Octubre 12, 1492. Un momento cumbre en la historia del mundo y una página brillante en la Historia de la Iglesia.
No tenemos que contar ninguna historia que no sepamos. Ni vamos a hablar de la colonización de la América recién descubierta, sino de la evangelización del Continente. Y nos encontramos sin más con una sorpresa: son dos naciones, como tales, como naciones, las que se van a encargar de esa empresa divina. España y Portugal con sus monarcas, y con la aprobación y el mandado del Papa, son quienes llevarán el Evangelio a aquellas nuevas gentes. Ellas cargarán con el envío de los misioneros, con muchos de los gastos, con las leyes cristianas que se impongan. Y aquí empezamos con una observación necesaria del todo. Hay que distinguir desde el principio entre España y españoles, entre Portugal y portugueses. Todos entendemos el asunto y vemos la razón.
Los colonizadores, individuos particulares, iban en busca del oro, es decir, iban a hacerse ricos, y, por muy católicos que fueran, no siempre respetaban las leyes más elementales de la justicia y de la caridad.
Al revés de los reyes y de los misioneros, que mandaban los primeros, y marchaban los segundos, sólo por extender la fe cristiana.
Con seriedad histórica, digamos desde el principio una palabra sobre la llamada leyenda negra. ¿De dónde y cómo nació? Los colonos cometían abusos contra las leyes mismas de España, y surgieron defensores de los indios, sobre los cuales descuella el dominico Montesinos, y después Fray Bartolomé de las Casas, el cual decía la verdad, aunque él mismo contribuyó a la importación de negros a América y hasta contó con algún esclavo propio; pero una vez en España definitivamente ─ya que nombrado obispo de Chiapas en México no residió sino un año en su diócesis─, hoy se sabe, por su mismo estilo al escribir, que hizo mucha literatura exagerando las cosas hasta lo indecible, y él, misionero español, contribuyó como nadie a esa leyenda, fomentada después por ingleses y holandeses protestantes. Pero la diferencia entre los colonizadores estuvo en que los españoles mezclaron la sangre constituyendo una nueva raza mestiza o mulata, mientras que los ingleses y holandeses eliminaban cuando les convenía…

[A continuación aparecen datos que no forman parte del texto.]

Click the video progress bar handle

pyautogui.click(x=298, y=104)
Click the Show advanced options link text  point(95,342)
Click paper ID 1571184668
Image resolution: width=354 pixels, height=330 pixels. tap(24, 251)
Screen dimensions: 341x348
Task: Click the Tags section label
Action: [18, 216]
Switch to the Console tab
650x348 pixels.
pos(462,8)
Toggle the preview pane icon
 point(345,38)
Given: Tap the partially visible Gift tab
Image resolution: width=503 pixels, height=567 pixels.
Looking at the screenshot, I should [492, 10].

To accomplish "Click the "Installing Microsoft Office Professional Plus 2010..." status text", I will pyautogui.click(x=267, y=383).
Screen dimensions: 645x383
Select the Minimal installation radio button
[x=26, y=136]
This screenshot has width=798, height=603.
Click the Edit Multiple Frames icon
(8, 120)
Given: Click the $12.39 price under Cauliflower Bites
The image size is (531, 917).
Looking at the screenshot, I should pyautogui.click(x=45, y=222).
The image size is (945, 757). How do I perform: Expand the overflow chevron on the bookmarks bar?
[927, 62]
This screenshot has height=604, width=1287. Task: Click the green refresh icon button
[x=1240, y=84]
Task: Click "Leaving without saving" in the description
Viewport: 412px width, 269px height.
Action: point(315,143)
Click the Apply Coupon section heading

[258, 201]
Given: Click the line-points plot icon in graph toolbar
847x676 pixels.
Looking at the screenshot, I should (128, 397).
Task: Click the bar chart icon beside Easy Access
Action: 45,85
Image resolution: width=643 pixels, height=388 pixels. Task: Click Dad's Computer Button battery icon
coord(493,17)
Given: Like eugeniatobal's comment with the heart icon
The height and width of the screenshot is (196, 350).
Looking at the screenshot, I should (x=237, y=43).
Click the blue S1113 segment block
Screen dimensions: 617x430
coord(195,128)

También desde ahora hay que conocer la decisión del papa Alejandro VI, que en 1493 trazaba la línea divisoria para la evangelización entre España y Portugal: hasta cien millas al oeste de las Azores ─aumentadas después entre españoles y portugueses a 370─, todas tierras descubiertas o por descubrir le tocaban a Portugal; las de más allá, a España.
Y entendamos también lo del Patronato regio. Los Papas, ante la imposibilidad de encargarse ellos de la evangelización de América, concedieron privilegios y más privilegios a los reyes de España para que ejercieran ellos el derecho de patronato en la evangelización, y lo hacían por el Consejo de Indias establecido en España y las doce Audiencias repartidas por América. El rey español venía a ser como un Papa con tanto poder espiritual. Y lo mismo el de Portugal sobre Brasil y la India.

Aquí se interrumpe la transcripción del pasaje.